I just went to my filing cabinet to try to fit in one more folder – representing one more class finished through the University of Phoenix. I could not smash in another folder full of stuff. Something has to go. I started to pull out the old OT folders – little savings, shavings of time, representations of knowledge gained and kept squirreled away in a filing cabinet; proof that I did it. I was there. I went to the University of Findlay and went through the OT program and got the degree. I did home health. I worked in hospitals. I helped people. I worked and taught at Salt Lake Community College. I planned coursework and programs. I did all this stuff. And I saved these documents as proof of my existence in the past. It means nothing to me to save these things. But I guess my hope is that my children will go through them as they throw them out when I am dead and have some little glimmer of who I am. What I did in the past. What I learned. What I was “in to.”

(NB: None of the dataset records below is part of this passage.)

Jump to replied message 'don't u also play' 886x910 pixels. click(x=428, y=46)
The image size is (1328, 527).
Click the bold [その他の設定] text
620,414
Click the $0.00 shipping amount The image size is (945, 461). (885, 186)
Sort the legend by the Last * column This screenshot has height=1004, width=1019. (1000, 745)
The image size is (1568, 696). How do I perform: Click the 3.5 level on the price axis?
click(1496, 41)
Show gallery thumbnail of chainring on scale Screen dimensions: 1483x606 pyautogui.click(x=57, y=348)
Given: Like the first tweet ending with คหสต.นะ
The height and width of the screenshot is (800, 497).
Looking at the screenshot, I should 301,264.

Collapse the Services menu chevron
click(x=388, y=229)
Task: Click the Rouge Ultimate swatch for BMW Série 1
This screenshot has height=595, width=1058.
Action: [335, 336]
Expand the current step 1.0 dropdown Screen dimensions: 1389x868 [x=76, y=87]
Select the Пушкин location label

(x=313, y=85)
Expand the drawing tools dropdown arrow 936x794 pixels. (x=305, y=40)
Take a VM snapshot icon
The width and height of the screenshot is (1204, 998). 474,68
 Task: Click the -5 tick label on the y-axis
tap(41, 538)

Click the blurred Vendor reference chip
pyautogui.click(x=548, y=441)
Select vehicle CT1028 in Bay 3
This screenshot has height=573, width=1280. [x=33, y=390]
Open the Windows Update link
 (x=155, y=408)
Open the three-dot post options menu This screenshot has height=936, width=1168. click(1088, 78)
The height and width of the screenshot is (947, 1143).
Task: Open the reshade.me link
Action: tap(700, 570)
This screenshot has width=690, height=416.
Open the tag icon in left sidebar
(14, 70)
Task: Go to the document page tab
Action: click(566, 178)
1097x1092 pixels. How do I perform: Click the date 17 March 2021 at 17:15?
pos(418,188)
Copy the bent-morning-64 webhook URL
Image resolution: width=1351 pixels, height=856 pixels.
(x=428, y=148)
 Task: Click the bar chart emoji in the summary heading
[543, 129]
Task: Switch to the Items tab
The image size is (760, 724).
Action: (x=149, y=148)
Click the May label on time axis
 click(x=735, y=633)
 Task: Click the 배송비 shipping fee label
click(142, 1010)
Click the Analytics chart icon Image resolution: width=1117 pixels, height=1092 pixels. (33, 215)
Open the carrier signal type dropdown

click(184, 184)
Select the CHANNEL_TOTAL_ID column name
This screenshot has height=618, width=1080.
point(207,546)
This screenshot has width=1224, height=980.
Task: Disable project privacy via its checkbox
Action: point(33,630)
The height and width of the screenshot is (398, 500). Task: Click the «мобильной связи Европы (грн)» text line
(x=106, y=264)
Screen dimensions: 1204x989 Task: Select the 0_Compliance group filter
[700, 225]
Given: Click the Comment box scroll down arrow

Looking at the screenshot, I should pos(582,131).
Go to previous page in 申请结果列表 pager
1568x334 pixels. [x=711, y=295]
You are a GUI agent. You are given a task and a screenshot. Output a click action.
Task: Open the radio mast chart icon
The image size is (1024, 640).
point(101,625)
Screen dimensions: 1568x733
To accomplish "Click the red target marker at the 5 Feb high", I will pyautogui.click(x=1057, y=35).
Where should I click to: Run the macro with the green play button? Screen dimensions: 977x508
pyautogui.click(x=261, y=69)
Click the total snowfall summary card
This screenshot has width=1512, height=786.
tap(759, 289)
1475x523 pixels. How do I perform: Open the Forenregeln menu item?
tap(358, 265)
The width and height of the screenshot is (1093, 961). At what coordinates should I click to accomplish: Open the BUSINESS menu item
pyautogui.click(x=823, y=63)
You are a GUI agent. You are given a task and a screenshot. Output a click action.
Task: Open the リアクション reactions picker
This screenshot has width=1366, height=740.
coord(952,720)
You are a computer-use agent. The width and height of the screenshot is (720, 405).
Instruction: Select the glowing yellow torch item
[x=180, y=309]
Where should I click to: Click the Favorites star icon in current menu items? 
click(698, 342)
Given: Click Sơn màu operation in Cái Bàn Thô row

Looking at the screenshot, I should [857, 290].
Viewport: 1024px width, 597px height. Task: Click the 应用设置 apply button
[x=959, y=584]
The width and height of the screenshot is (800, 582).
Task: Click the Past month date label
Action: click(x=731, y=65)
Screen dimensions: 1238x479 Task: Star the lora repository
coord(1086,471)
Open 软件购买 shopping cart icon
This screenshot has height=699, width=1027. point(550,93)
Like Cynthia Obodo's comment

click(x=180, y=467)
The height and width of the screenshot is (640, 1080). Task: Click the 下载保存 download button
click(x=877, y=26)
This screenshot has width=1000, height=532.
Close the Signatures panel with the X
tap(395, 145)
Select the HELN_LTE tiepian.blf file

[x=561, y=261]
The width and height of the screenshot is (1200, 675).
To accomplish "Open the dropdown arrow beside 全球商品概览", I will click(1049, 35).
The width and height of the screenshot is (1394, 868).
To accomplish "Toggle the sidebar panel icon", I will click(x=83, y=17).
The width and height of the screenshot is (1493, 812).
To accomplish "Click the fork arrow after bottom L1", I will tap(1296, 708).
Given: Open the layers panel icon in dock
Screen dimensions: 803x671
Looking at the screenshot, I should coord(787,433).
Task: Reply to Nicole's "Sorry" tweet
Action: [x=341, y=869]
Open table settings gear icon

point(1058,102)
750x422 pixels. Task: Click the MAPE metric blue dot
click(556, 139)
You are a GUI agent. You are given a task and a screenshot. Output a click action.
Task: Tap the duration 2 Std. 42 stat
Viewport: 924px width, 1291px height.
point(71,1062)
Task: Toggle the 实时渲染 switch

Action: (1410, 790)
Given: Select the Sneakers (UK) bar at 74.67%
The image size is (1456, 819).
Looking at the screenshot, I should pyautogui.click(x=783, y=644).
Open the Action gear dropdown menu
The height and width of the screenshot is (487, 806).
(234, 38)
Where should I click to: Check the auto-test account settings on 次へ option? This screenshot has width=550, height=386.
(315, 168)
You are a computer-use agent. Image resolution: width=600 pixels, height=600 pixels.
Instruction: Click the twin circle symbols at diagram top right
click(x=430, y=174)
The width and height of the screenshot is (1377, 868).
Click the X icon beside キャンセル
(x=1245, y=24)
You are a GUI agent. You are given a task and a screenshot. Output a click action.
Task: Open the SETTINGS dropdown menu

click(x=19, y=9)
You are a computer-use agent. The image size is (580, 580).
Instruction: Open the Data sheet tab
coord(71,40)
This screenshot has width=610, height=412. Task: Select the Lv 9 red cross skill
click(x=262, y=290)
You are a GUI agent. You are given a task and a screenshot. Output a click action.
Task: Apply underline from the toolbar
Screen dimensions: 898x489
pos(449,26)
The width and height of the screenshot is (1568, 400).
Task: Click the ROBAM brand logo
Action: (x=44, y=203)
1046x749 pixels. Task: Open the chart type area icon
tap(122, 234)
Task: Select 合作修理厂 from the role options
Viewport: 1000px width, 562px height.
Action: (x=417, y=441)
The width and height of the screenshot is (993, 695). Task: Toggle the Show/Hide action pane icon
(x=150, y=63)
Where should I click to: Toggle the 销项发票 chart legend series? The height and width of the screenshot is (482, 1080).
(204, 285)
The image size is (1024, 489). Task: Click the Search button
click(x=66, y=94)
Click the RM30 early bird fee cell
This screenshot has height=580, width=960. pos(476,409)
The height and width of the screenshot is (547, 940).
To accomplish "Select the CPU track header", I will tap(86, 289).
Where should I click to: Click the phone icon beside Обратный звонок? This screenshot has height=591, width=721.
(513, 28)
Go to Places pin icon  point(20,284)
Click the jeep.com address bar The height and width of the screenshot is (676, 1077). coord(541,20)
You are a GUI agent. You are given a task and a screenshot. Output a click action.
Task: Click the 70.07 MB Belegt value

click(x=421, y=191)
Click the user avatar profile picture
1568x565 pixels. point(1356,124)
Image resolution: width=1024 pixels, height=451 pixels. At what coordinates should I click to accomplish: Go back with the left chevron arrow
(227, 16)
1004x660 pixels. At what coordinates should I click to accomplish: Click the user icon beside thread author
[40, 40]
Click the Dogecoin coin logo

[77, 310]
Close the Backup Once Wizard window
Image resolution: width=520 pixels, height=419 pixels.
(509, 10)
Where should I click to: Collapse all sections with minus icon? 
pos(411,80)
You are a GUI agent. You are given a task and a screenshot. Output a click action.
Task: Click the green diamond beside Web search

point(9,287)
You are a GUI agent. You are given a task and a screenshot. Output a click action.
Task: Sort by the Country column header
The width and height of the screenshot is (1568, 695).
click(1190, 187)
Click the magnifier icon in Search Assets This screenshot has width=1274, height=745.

So I dumped a bunch of folders in the trash can. Shall I take away this opportunity for my children in the future? I need the space in the filing cabinet.
Do I really need them to know me? Don’t they know me? I guess they do in the Mama-way. They know me and my personality. But there are parts of me they don’t know and will now, never get a glimpse of.
Oh well. Am I this pile of papers and old photos? If anyone added up these little fractured bits of the past – would they add up to me? No, of course not. I am more than all the little tiny scraps of artifacts piled around the house in closets and cupboards and drawers and hanging on the walls. These are only representations of my likes, my preferences. But they are not me.
I am an eternal being, constantly changing, morphing along the journey of life and before life and after life. Each moment, I am living and in the middle of living. Who am I? I am Katherine Bowers Bruner. I am a woman. I am a child of God with unique gifts, intelligence and power. I have my preferred strivings to work on. I have loved ones over whom I pray and worry. I love the people I know: my husband, children, co-workers, neighbors, friends. My living is bound up in them as well. These little bits of paper and photos are not all of me, they could never be all of me. I can just mourn a bit, the loss of the memories and the lost opportunity for my children.